───── データ抜粋 ─────

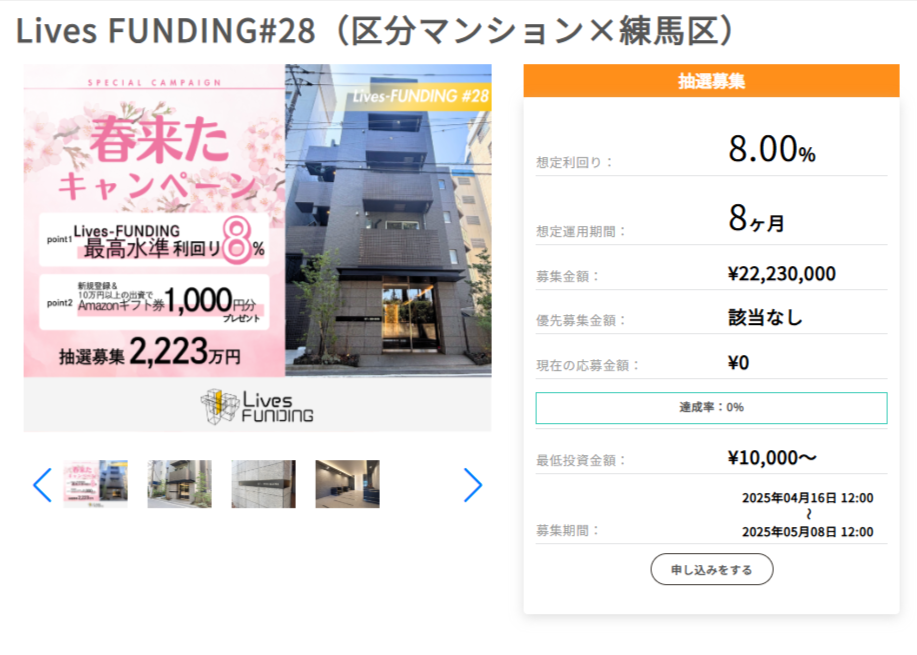The width and height of the screenshot is (917, 655).
Task: Click the 達成率 0% progress bar
Action: click(711, 408)
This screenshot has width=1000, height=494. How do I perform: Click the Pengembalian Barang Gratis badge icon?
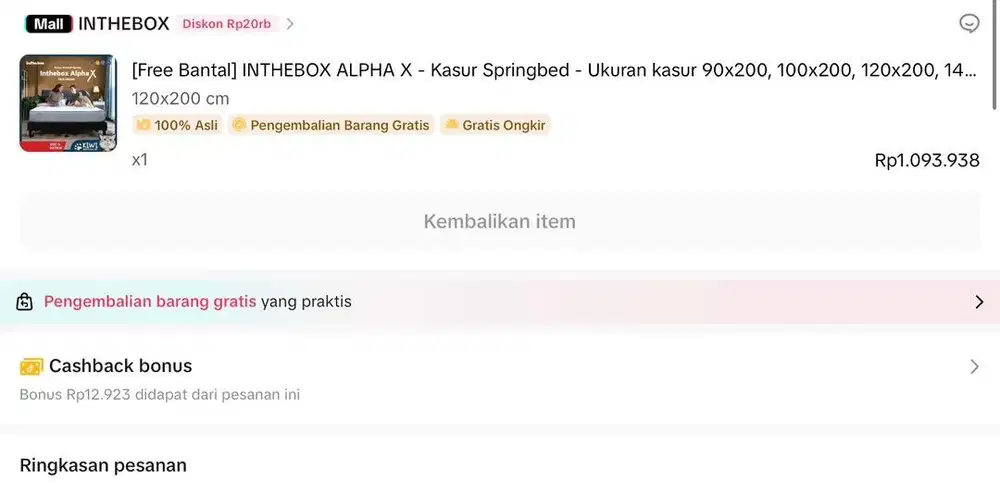pyautogui.click(x=239, y=125)
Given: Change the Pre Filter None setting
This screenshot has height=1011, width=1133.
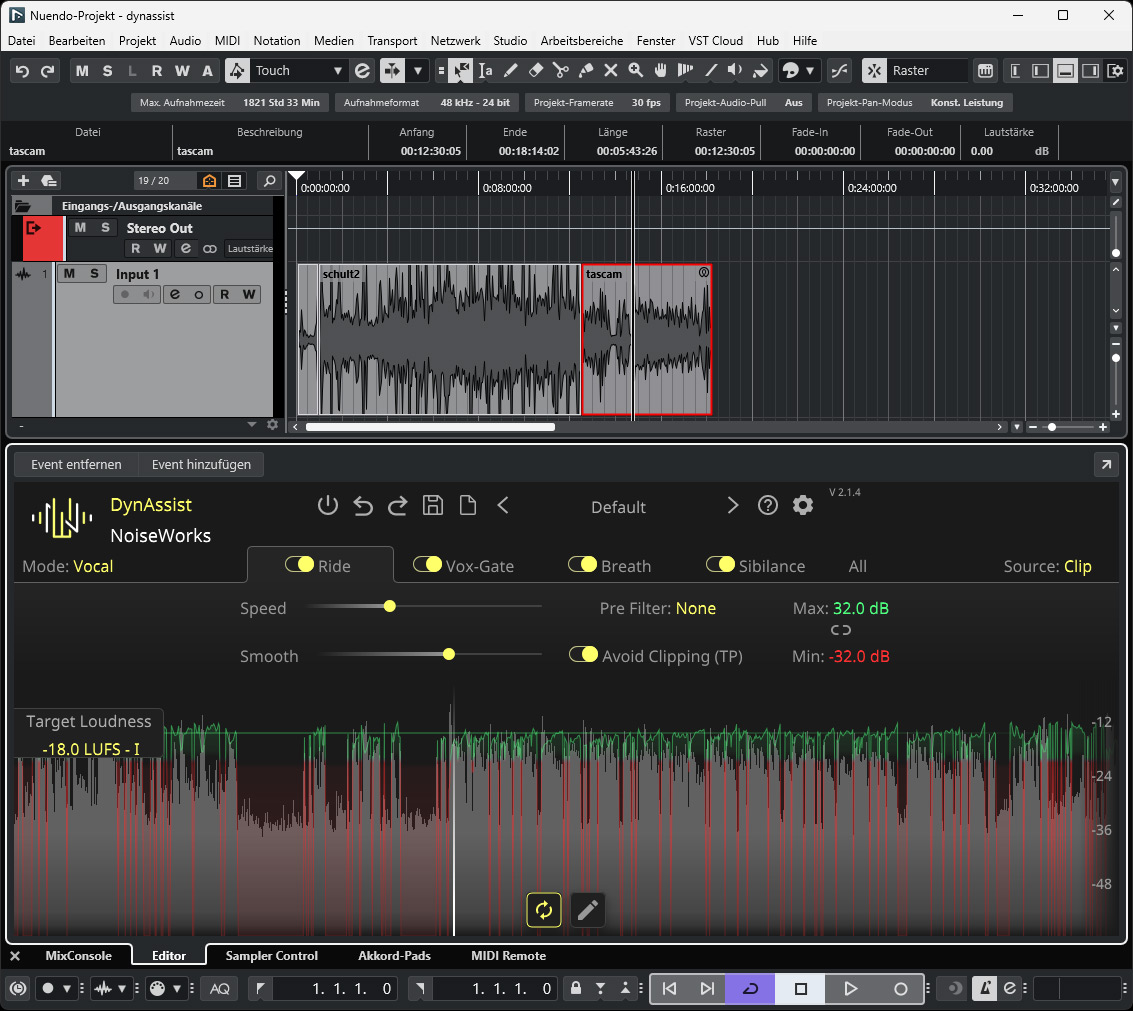Looking at the screenshot, I should click(695, 608).
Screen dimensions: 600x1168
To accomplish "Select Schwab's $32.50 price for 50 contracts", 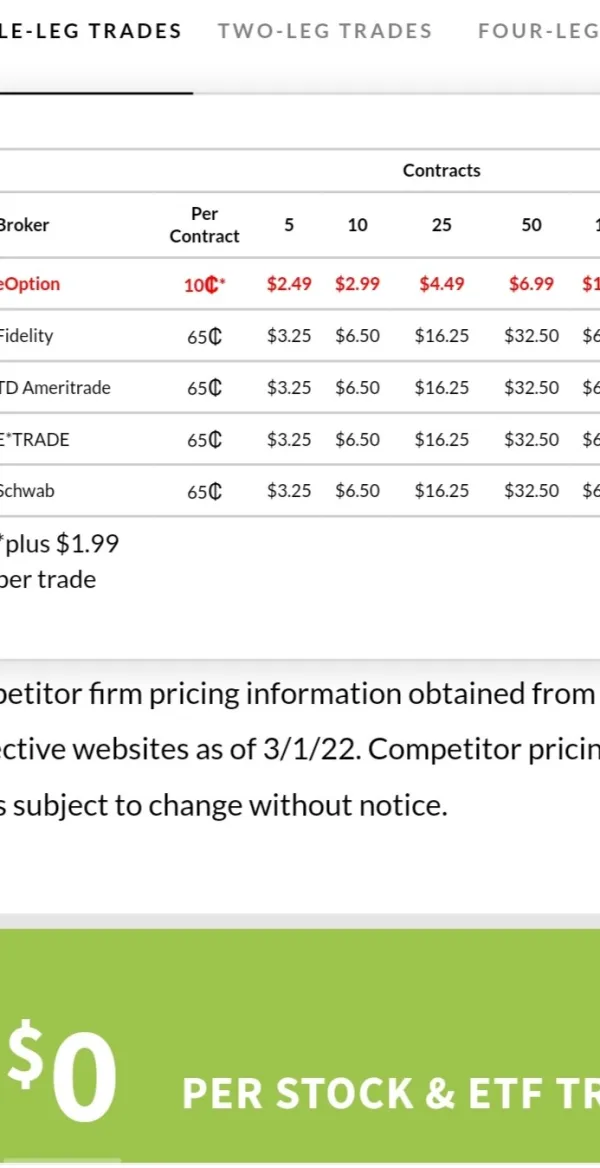I will 531,491.
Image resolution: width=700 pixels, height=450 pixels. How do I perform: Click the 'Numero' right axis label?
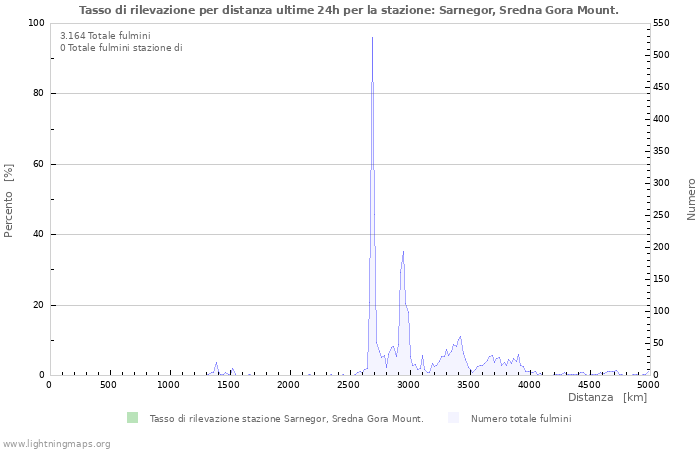[x=690, y=199]
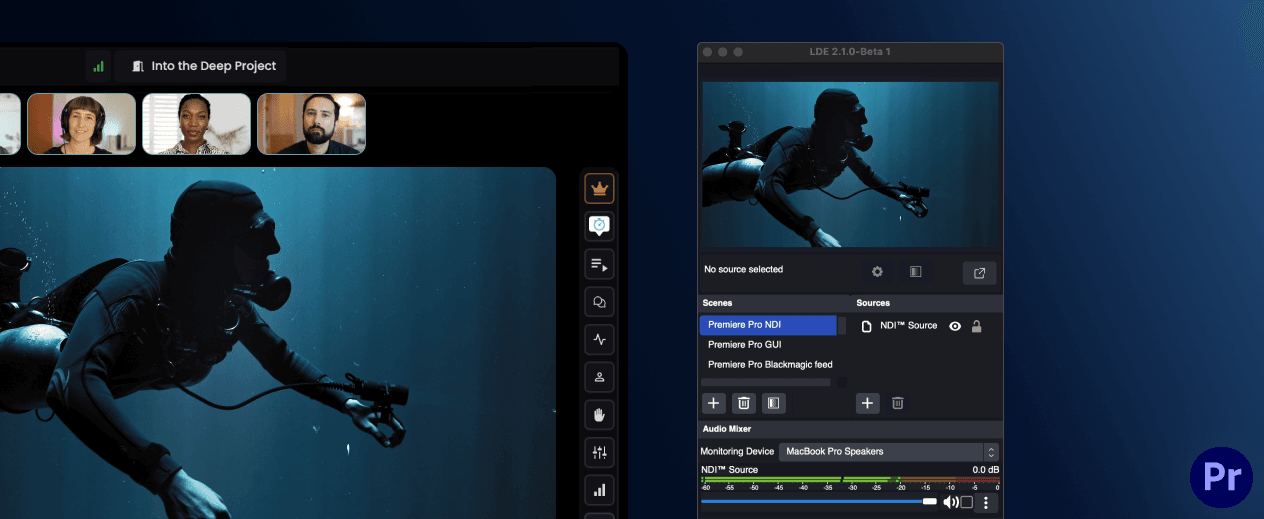The width and height of the screenshot is (1264, 519).
Task: Add a new scene with plus button
Action: click(713, 403)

─────

**記述問題**. 「This screenshot has width=1000, height=494.」を含む行から始めて「pyautogui.click(x=239, y=125)」を含む行までを、「badge icon」を「label」に置き換え、他は変えずに示してください。画像は出力に含めないでください。

**実行結果**.
This screenshot has width=1000, height=494. How do I perform: Click the Pengembalian Barang Gratis label?
pyautogui.click(x=239, y=125)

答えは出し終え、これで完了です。